To protect your and your company’s wallets, it is very important to understand the rates you are being charged for electricity. In this segment, I am going to share with you and discuss in detail the large commercial and industrial electric rates of a typical utility. The example I am using is a utility that publishes their rates on the Internet. The electric rates you are being billed may vary greatly from my example. I recommend that you contact your utility to get a copy of your rate and to find out what other rates are available to you. Some of the terms I am using in this article have been previously defined and discussed in parts 1, 2 and 3 of this series.

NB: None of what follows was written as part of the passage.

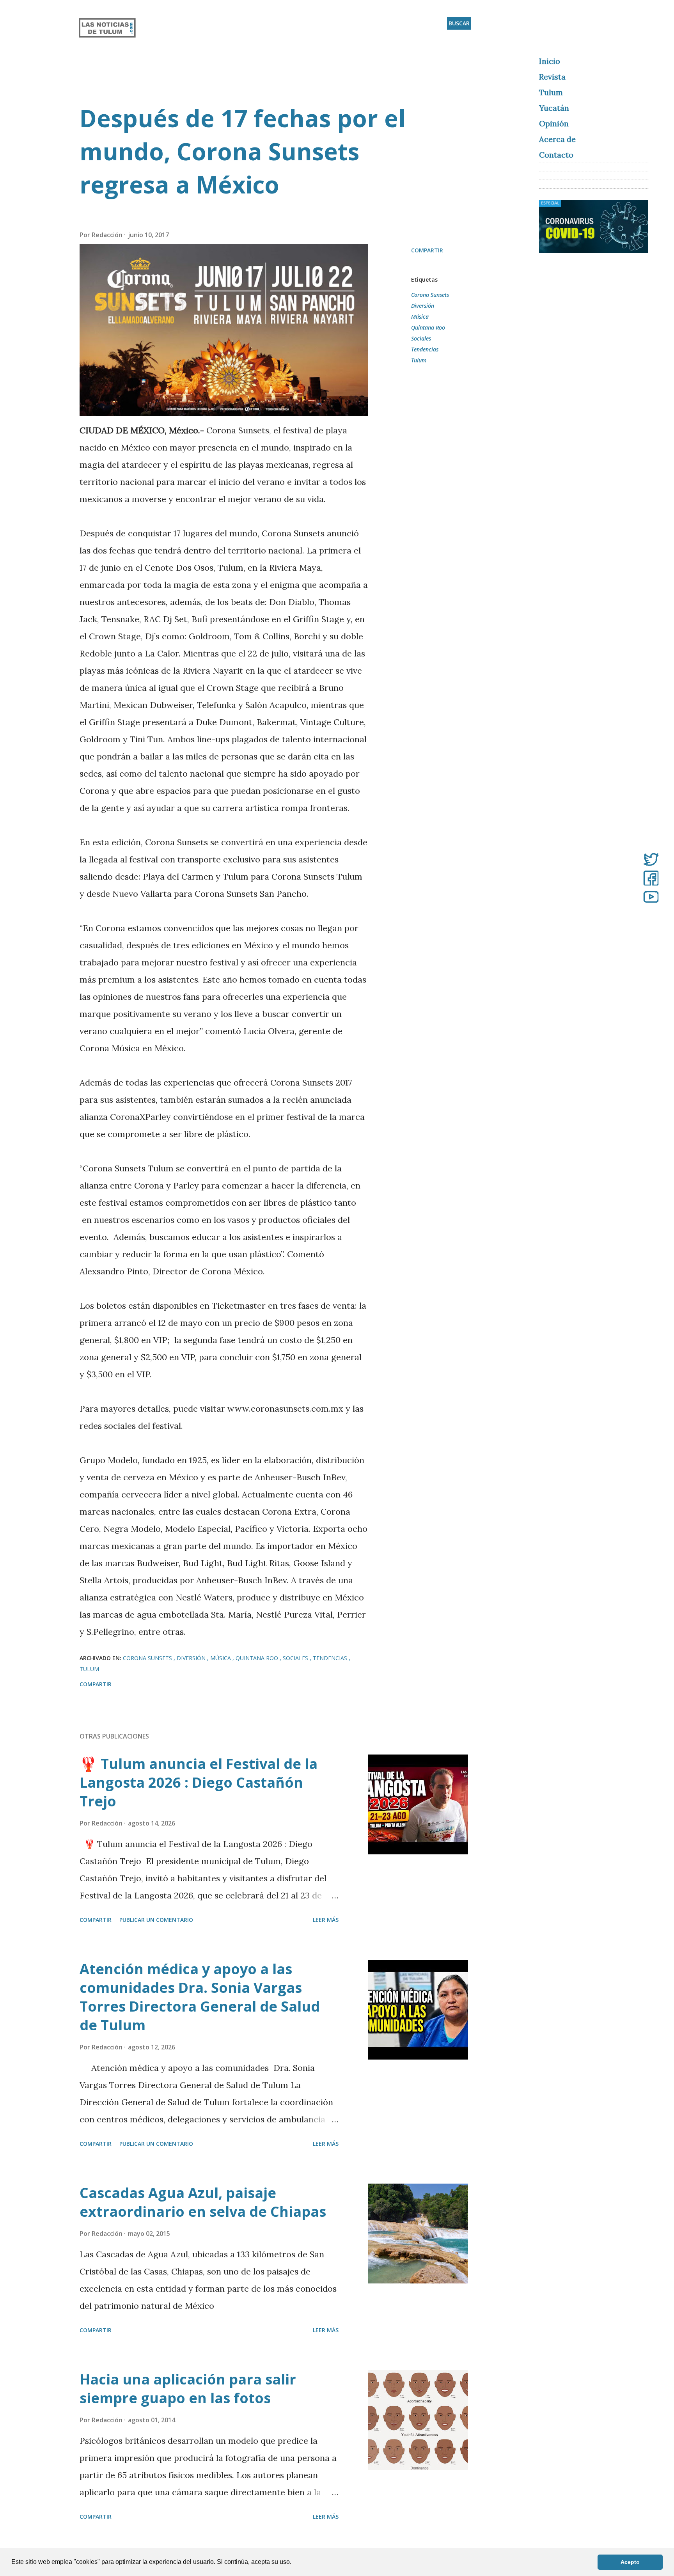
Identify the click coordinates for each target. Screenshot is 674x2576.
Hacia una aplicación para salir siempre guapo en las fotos (188, 2388)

Large General Service Rate
For our example utility, their large general service rate is for all customers that have a summer maximum demand of 300 kW or greater. This is the rate for most large department stores, office buildings and industrial customers. For our example utility, this rate has a customer charge of $159.63 per month. The energy charge for the summer months is 8.9571 cents per kWh for energy used during on-peak time and 6.3569 cents per kWh for energy used during off-peak time. The energy charge for the winter months is 9.5444 cents per kWh for energy used during on-peak time and 6.7667 cents per kWh for energy used during off-peak time. For this rate, on-peak hours are 6:00 a.m. to 10:00 p.m. Monday through Friday. During Daylight Savings Time (summer), on-peak hours are 9:00 a.m. to 10:00 p.m. Monday through Friday. Note that the on-peak hours during Daylight Savings Time (summer) are not just one hour different from the winter times. I find it odd that the energy rates are higher in the winter months than during the summer months.
For this rate, the demand charge is $26.128656 per kW in the summer months and $17.784842 per kW in the winter months. The good news is that the demand is a sixty-minute demand. The sixty-minute demand allows much more opportunity for load management. Note that this is not a clock-hour sixty-minute demand. It is a rolling sixty-minute demand. The metering looks for the maximum sixtyminute demand. Some utilities have a clock-hour sixtyminute demand. For this rate, the measured demand for any month is the greater of the maximum demand established during any sixty-minute period of the month during on-peak hours as measured by the demand meter, taken to the nearest whole kilowatt or one-third (1/3) of the maximum demand established during any sixty-minute period of the month during off-peak hours. You will recall that under the medium general service off-peak rate (detailed in part 3 of this series), the off-peak demand could be ten times the on-peak demand but the customer only paid for the on-peak demand. Under the large general service rate, if the off-peak demand exceeds three times the on-peak demand, the customer pays for it.